From the Liver Transplantation Research Center, Tehran University of Medical Sciences, and the and Hepatobiliary Surgery and Liver Transplantation Division, Department of General Surgery, Imam Khomeini Hospital Complex, Tehran, Iran.
Exp Clin Transplant. 2024 Jan;22(Suppl 1):252-255. doi: 10.6002/ect.MESOT2023.P70.
We investigated the outcomes of liver transplant in patients with hepatocellular carcinoma.
Prospectively, recipients of deceased donor liver transplants from 2007 to 2021 at Imam Khomeini Hospital, Tehran University of Medical Sciences, Tehran, Iran, were enrolled into the study. The Milan criteria were applied for selection of liver transplant candidates diagnosed with hepatocellular carcinoma. Patients with diagnosis of acute liver failure and who underwent secondary liver transplant were excluded. All patients diagnosed with hepatocellular carcinoma were given mechanistic target of rapamycin inhibitor with calcineurin inhibitor minimization 4 weeks after liver transplant.
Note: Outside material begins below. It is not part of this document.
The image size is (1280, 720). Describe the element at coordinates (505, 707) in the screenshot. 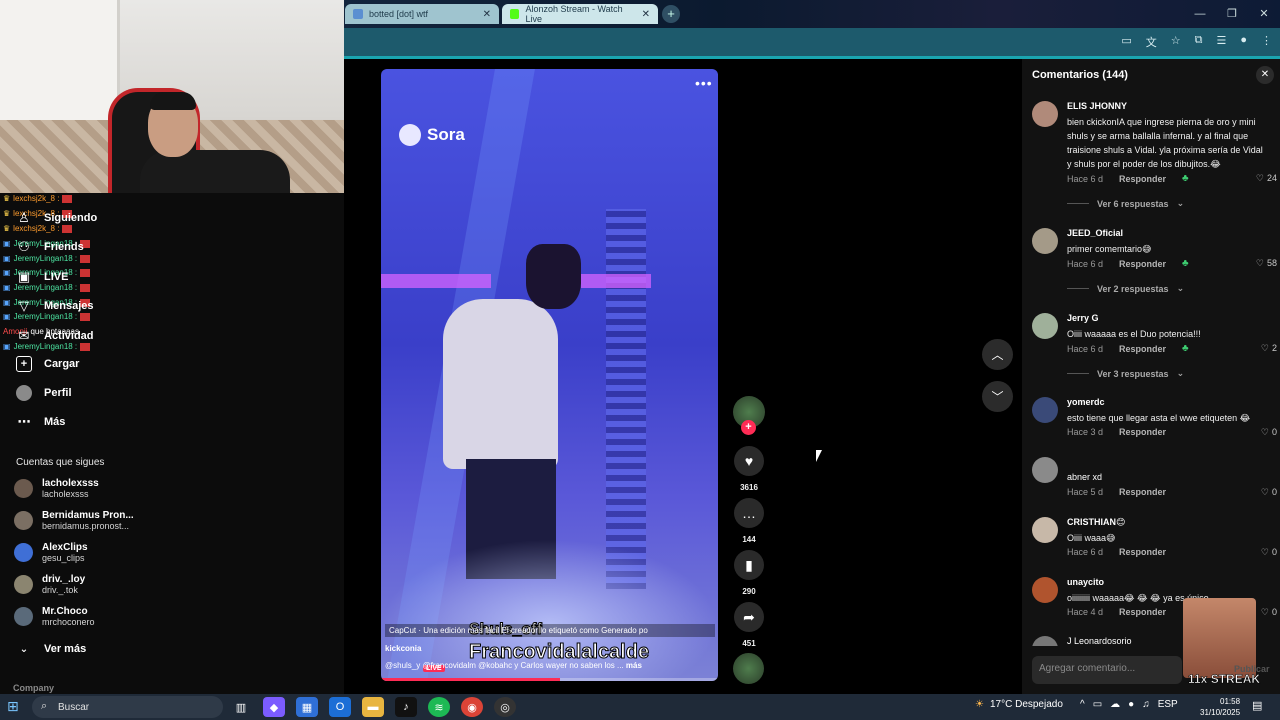

I see `obs-icon: ◎` at that location.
Patients were assigned to the experimental group (with hepatocellular carcinoma; n = 82) or the control group (without hepatocellular carcinoma; n = 1076). We recorded the etiologies of liver cirrhosis in the experimental group, demographic data from all patients, and postoperative complications.
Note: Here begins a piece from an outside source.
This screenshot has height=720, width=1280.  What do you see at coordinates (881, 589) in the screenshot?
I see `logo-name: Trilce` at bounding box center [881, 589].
Of 1158 total patients, mean age was 44.15 ± 14.71 years (range, 1-73 years) and 712 were male patients (61.5%). In the experimental group (n = 82), there were 76 patients (92.68%) who were within the Milan criteria; others were excluded intraoperatively. All patients were followed for a median of 65.3 ± 40.8 months (range 10-197 months). Patient survival rates in the experimental group and control group at 3 months, 1 year, and 3 years were 89%, 80%, and 78% versus 84%, 81%, and 70%, respectively (P = .742). Hepatocellular carcinoma reoccurred in 6 patients (7.31%) at mean of 16.83 months postoperatively.
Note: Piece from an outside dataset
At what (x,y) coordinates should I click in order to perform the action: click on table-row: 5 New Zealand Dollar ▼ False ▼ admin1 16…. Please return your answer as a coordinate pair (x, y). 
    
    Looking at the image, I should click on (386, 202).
Liver transplant for patients with hepatocellular carcinoma in the post-Milan criteria era is associated with acceptable outcomes.
我们研究了肝癌患者肝移植的结局。
本研究前瞻性纳入了 2007 年至 2021 年期间在伊朗德黑兰大学医学科学伊玛目霍梅尼医院接受已故供体肝移植的受者。米兰标准被应用于选择诊断为肝细胞癌的肝移植候选者。排除急性肝衰竭诊断和接受二次肝移植的患者。所有诊断为肝细胞癌的患者在肝移植后 4 周内接受雷帕霉素抑制剂和钙调磷酸酶抑制剂最小化治疗。患者被分为实验组(肝癌;n=82)或对照组(无肝癌;n=1076)。我们记录了实验组患者的肝硬化病因、所有患者的人口统计学数据和术后并发症。
在 1158 例患者中,平均年龄为 44.15±14.71 岁(范围 1-73 岁),712 例为男性患者(61.5%)。在实验组(n=82)中,有 76 例患者(92.68%)符合米兰标准;其他患者在手术中被排除。所有患者的中位随访时间为 65.3±40.8 个月(范围 10-197 个月)。实验组和对照组患者的 3 个月、1 年和 3 年生存率分别为 89%、80%和 78%和 84%、81%和 70%(P=0.742)。6 例患者(7.31%)在术后平均 16.83 个月后肝癌复发。
在米兰标准后时代,肝癌患者肝移植的结局是可以接受的。